[发明专利]一种杜衡组织培养的繁殖方法

摘要

本发明公开了一种杜衡组织培养的繁殖方法，该方法包括以下步骤：（1）选取外植体并进行消毒；（2）将处理后的外植体切割后，进行愈伤组织诱导培养；（3）将步骤（2）中所得愈伤组织进行继代增殖培养；（4）对继代增殖培养后的愈伤组织进行分化诱导；（5）将经分化处理后的愈伤组织进行侧芽诱导培养；（6）对步骤（5）中得到的无根苗进行生根诱导。

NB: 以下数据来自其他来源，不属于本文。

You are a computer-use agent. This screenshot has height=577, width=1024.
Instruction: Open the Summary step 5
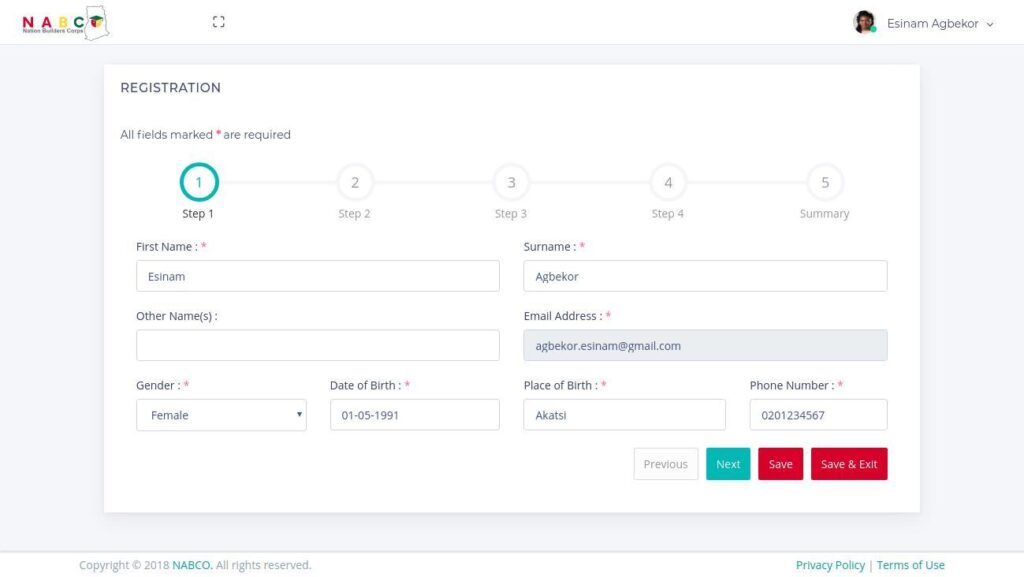pyautogui.click(x=825, y=183)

采用该繁殖方法对杜衡进行组织培养，增殖率为50-72倍，且繁殖速度快。

主权项

一种杜衡组织培养的繁殖方法，其特征在于：包括如下步骤：（1）外植体的选取与消毒：选取当年生叶柄作为外植体，冲洗干净后，进行消毒；（2）愈伤组织的诱导：取步骤（1）中处理得到的外植体，切割为0.5‑1.0cm长的小段，将叶柄接种于诱导培养基中进行愈伤组织的诱导，培养温度为20‑26℃，首先在黑暗中培养20‑26小时，然后进行正常培养20‑25天；所述正常培养条件为：光照时间为10‑16小时/天，光照强度为1600‑2000Ix；所述诱导培养基为MS培养基并添加激素6‑BA、NAA和2,4‑D；所述诱导培养基中6‑BA浓度为1.0mg/L，NAA浓度为0.3mg/L，2,4‑D浓度为1.0mg/L；（3）愈伤组织的继代增殖：将步骤（2）中得到的杜衡愈伤组织切割后接入继代增殖培养基中进行继代培养25‑35天，培养温度为20‑26℃，光照时间为10‑16小时/天，光照强度为1600‑2000Ix；所述继代增殖培养基为MS培养基并添加激素6‑BA和NAA；所述继代增殖培养基中6‑BA浓度为5.0mg/L，NAA浓度为0.2mg/L；（4）愈伤组织的分化：取步骤（3）中继代增殖得到的杜衡愈伤组织，切割后接入分化培养基中培养15‑20天，培养温度为20‑26℃，光照时间为10‑16小时/天，光照强度为1600‑2000Ix；所述分化培养基为MS培养基并添加激素6‑BA、IBA和NAA；所述分化培养基中6‑BA浓度为3.0mg/L，IBA浓度为0.1mg/L，NAA浓度为0.3mg/L；（5）无菌苗的侧芽诱导：取步骤（4）中分化所得杜衡芽苗接入无激素MS培养基中培养15‑20天后，接入侧芽诱导培养基中培养25‑35天，培养温度为20‑26℃，光照时间为10‑16小时/天，光照强度为1600‑2000Ix；所述侧芽诱导培养基为MS培养基并添加激素6‑BA和IBA；所述侧芽诱导培养基中6‑BA浓度为3.0mg/L，IBA浓度为0.2mg/L；（6）根的诱导：将步骤（5）中经侧芽诱导后所得杜衡试管苗进行切割后，接入生根培养基中进行生根培养10‑15天，培养温度为20‑26℃，光照时间为10‑16小时/天，光照强度为1600‑2000Ix；所述切割后的试管苗每株均带有块茎；所述生根培养基为1/2 MS培养基并添加激素IBA；所述生根培养基中IBA浓度为3.0mg/L；上述诱导培养基、继代增殖培养基、分化培养基、无激素MS培养基、侧芽诱导培养基、生根培养基中均含有琼脂6.0‑7.0g/L、蔗糖25‑35g/L，且pH值为5.6‑5.8。